Przed rozwodem sama zajmowała się dzieckiem, ale później znalazła nianię – mamę swojego męża.

twojacena.pl 13 godzin temu

**Dziennik, 15 października**

Przed rozwodem sama zajmowała się dzieckiem, ale później znalazła opiekunkę swoją byłą teściową.
Na początku Kasia radziła sobie samodzielnie, jednak w końcu postanowiła poszukać pomocy. Zapytała teściową, czy zna kogoś odpowiedniego, ale ta od razu zaproponowała swoje usługi oczywiście nie za darmo. Kasia nie zarabia dużo, musi oszczędzać każdą złotówkę.

W pracy mam koleżankę, której nie jest lekko. Zupełnie o siebie nie dba, nie chodzi do kosmetyczki. Zastanawiam się, gdzie się podziewają jej pieniądze. Mieszka z rodzicami, nie ma kredytu na mieszkanie, a dziecko wychowuje była teściowa. Dodatkowo dostaje alimenty.

Okazuje się, iż Kasia musi płacić rodzicom za pokój, a teściowej za opiekę nad synkiem. Jak można tak żyć?

Pół roku temu, gdy Kasia zaczęła u nas pracować, gwałtownie się zaprzyjaźniliśmy. Mamy podobne zainteresowania, dzieci w tym samym wieku. Od razu mi powiedziała, iż jest po rozwodzie i mieszka z rodzicami. Jej rodzice to ludzie sukcesu oboje po pięćdziesiątce, na wysokich stanowiskach. Wybudowali dom pod Warszawą, każde wakacje spędzają za granicą. Gdy córka wróciła, oddali jej jeden pokój.

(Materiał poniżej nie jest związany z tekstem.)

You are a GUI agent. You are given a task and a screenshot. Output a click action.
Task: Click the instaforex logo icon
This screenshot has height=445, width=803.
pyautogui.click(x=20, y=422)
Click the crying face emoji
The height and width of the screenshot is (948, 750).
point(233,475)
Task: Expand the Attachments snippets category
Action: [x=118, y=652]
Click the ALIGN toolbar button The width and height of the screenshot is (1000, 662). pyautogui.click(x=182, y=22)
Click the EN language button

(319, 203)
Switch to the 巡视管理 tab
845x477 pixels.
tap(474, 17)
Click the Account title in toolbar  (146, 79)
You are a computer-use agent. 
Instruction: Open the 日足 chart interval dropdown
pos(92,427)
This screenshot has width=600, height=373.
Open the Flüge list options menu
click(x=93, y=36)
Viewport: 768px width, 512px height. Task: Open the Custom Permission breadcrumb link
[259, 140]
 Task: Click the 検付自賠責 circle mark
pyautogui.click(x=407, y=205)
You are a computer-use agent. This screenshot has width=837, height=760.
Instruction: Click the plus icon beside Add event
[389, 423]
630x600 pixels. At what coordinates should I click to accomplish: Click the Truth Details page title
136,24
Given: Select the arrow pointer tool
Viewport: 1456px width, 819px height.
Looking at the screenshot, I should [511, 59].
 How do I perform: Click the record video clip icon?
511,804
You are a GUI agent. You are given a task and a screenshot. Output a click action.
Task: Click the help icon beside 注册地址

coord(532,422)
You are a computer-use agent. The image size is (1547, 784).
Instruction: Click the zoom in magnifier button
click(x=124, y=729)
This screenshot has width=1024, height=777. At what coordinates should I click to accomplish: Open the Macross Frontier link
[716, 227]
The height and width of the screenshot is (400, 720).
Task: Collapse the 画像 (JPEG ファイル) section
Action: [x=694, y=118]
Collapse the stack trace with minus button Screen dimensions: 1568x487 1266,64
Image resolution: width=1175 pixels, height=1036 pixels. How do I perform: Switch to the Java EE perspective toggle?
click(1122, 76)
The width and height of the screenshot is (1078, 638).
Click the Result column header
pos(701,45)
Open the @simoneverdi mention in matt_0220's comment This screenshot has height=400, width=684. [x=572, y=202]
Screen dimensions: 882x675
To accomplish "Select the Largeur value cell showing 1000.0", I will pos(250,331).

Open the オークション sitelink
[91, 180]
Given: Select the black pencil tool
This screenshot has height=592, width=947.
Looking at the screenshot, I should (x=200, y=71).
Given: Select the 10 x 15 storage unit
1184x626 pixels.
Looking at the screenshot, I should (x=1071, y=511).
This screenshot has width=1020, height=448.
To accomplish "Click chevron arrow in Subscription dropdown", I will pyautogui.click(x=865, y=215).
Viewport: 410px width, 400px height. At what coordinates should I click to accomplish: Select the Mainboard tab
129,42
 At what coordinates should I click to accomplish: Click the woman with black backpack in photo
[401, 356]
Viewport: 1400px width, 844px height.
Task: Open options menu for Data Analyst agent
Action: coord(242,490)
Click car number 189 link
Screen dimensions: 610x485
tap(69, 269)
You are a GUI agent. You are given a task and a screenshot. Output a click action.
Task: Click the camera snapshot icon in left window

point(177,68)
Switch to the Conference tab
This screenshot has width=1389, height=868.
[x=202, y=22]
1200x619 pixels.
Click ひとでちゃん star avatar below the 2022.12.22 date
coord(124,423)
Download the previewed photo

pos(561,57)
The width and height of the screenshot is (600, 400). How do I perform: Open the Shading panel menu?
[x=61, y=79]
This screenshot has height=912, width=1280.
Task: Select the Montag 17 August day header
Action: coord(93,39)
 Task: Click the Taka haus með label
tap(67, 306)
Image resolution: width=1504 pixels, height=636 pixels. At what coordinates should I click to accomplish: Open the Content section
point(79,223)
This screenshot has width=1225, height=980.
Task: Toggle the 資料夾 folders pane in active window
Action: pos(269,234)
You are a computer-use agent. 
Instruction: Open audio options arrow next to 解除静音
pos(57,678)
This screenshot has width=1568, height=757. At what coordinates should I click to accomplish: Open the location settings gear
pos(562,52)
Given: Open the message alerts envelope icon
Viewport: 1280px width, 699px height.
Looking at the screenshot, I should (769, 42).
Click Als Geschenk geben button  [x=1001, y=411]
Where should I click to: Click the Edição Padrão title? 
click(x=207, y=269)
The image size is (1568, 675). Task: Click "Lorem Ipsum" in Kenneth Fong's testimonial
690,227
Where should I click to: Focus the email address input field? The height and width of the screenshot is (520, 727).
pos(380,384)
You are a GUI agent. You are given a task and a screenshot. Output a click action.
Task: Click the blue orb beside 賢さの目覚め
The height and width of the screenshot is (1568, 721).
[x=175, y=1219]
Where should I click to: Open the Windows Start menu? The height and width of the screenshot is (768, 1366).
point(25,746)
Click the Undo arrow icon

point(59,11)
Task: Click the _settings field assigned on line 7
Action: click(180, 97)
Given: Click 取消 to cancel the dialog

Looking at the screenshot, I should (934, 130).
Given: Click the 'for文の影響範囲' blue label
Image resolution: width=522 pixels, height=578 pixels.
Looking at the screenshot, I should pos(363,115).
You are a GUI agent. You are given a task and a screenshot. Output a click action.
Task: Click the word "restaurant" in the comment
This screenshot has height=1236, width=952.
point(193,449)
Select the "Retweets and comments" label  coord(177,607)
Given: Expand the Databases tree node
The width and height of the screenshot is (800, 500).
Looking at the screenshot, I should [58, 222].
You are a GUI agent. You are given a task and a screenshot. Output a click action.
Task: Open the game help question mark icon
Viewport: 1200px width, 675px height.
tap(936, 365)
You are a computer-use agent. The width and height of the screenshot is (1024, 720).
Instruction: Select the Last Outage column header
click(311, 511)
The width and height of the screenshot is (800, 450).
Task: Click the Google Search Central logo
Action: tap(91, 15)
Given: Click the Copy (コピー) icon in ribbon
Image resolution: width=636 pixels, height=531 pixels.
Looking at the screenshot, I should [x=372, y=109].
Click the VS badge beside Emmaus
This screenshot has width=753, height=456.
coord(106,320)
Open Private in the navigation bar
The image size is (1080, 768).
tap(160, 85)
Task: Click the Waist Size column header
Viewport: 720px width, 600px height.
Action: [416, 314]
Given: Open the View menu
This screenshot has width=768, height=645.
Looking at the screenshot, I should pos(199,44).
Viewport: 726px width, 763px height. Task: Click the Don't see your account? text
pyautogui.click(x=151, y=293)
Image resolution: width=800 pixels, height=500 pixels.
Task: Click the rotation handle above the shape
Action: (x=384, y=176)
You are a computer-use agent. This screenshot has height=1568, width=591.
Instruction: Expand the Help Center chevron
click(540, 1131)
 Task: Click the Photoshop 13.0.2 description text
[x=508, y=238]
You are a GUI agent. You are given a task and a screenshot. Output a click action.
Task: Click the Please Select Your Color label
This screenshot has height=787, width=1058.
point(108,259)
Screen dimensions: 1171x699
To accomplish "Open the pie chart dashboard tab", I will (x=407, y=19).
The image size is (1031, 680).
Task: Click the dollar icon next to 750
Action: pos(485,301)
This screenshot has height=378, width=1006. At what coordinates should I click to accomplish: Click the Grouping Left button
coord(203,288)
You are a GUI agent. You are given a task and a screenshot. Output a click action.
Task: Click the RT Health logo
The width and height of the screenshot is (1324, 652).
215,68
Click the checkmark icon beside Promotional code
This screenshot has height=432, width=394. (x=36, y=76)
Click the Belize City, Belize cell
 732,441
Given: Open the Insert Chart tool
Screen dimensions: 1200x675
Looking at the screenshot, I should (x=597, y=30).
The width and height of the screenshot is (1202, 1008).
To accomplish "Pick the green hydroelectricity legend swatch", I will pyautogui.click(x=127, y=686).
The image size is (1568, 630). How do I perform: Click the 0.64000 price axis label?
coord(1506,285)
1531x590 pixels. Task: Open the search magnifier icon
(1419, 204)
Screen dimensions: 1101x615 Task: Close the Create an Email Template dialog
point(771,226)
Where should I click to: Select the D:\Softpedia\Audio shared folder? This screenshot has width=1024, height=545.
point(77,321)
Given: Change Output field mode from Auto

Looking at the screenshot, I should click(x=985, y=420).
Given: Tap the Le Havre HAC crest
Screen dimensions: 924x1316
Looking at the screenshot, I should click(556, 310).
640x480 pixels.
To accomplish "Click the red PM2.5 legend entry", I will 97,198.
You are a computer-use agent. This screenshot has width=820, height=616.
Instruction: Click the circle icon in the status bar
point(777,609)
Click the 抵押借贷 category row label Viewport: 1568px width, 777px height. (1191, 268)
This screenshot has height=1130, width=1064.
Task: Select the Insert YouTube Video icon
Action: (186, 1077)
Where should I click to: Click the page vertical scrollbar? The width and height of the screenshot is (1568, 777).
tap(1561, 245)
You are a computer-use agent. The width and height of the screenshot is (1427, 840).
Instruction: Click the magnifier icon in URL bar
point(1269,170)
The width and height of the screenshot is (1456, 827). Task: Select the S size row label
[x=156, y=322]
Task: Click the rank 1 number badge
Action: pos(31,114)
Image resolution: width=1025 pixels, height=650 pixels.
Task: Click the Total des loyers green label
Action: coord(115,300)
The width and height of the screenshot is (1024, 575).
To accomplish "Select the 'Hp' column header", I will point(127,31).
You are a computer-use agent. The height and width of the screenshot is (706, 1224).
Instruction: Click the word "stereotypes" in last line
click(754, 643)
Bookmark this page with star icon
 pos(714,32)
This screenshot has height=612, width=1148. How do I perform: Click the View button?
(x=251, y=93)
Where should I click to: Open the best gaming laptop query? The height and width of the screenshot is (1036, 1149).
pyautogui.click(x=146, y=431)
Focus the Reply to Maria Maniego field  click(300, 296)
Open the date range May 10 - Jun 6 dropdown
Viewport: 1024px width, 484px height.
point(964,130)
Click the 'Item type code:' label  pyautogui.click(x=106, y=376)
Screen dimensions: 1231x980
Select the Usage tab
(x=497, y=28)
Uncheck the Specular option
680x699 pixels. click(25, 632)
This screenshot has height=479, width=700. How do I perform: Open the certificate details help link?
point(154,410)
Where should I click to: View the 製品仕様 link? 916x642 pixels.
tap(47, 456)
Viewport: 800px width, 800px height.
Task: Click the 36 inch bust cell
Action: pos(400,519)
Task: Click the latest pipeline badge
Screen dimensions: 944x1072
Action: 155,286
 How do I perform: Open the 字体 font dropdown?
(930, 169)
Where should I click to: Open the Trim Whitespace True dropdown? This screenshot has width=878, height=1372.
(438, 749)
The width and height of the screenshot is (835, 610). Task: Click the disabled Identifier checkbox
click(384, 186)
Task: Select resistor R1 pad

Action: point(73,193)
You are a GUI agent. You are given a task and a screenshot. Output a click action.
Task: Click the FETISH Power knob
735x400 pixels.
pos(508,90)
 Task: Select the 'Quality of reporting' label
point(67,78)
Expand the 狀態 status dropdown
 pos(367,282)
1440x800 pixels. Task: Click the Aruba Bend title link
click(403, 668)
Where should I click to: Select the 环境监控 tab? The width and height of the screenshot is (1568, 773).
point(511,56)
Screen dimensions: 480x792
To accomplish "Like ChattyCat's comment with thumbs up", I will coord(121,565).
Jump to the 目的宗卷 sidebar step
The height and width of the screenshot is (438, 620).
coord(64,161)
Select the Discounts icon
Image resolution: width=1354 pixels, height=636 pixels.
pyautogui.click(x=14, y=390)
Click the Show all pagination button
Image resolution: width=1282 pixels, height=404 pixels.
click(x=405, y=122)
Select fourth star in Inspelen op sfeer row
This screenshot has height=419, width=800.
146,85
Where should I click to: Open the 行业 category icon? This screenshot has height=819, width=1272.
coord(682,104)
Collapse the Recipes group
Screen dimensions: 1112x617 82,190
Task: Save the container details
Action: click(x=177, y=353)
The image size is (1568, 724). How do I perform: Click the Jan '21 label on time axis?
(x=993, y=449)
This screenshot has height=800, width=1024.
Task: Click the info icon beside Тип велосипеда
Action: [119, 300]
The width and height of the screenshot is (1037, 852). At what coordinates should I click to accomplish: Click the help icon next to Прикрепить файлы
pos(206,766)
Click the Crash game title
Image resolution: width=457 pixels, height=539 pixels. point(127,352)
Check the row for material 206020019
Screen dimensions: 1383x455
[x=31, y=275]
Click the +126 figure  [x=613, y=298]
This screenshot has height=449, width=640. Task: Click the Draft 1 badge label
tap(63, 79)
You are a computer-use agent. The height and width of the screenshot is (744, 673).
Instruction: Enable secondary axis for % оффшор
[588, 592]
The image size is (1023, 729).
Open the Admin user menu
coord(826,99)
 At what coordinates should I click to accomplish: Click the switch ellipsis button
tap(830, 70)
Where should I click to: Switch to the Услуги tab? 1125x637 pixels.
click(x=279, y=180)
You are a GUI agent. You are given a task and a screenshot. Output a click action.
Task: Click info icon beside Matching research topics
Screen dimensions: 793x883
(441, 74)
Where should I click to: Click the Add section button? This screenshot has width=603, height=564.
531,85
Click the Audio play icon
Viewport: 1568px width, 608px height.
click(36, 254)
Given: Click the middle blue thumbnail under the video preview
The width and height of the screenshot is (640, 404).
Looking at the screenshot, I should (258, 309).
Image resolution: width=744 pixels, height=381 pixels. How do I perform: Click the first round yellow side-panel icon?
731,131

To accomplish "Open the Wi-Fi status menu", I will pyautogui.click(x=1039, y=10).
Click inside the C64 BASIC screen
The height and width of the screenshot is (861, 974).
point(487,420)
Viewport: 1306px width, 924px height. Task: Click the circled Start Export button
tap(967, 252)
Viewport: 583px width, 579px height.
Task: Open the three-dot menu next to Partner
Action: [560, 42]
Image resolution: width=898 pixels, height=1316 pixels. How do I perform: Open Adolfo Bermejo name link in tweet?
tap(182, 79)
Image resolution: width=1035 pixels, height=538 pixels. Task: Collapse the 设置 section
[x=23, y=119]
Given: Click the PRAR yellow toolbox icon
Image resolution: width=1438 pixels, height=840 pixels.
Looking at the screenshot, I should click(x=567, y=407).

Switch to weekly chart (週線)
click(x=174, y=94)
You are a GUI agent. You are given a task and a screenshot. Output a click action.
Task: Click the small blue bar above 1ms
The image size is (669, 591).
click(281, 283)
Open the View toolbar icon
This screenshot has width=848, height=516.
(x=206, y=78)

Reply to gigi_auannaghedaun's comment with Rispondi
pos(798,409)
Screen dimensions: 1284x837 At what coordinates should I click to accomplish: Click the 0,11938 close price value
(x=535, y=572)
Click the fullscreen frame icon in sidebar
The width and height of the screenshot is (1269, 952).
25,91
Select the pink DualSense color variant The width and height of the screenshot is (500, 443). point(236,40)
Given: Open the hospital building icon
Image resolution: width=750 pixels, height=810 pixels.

Myślałem, iż może mieszka tam za darmo, ale niestety od początku brali od niej pieniądze. Kasia cieszy się, iż nie musi wynajmować u obcych, bo to lepsze i dla dziecka.

Dostawała też własną półkę w lodówce. Nie korzysta z rzeczy rodziców, czasem tylko poczęstuje synka owocami.

Nie rozumiem, jak można tak traktować własne dziecko. Zwłaszcza iż Kasia, gdy odeszła od męża, nie miała nic. Przez pierwsze miesiące była choćby winna rodzicom pieniądze.

Przed rozwodem sama opiekowała się synem, ale później szukała pomocy. Znalazła w teściowej. Najpierw pytała, czy ta kogoś nie poleci, ale ta od razu zaproponowała swoje usługi oczywiście za pieniądze. Kasia się zgodziła, bo teściowa zna wnuka, wie, co lubi, czego nie, co mu wolno, a czego nie. Jest odpowiedzialna. Gdy Kasia pracuje, teściowa zajmuje się chłopcem.

Wszystko byłoby dobrze, gdyby nie to, iż Kasia ledwo wiąże koniec z końcem. O luksusach nie ma mowy.

Nie potrafię pojąć, jak rodzic może tak traktować swoje dziecko

**Lekcja na dziś:** Rodzina powinna być wsparciem, a nie kolejnym ciężarem. Czasem najbliżsi ranią nas najbardziej.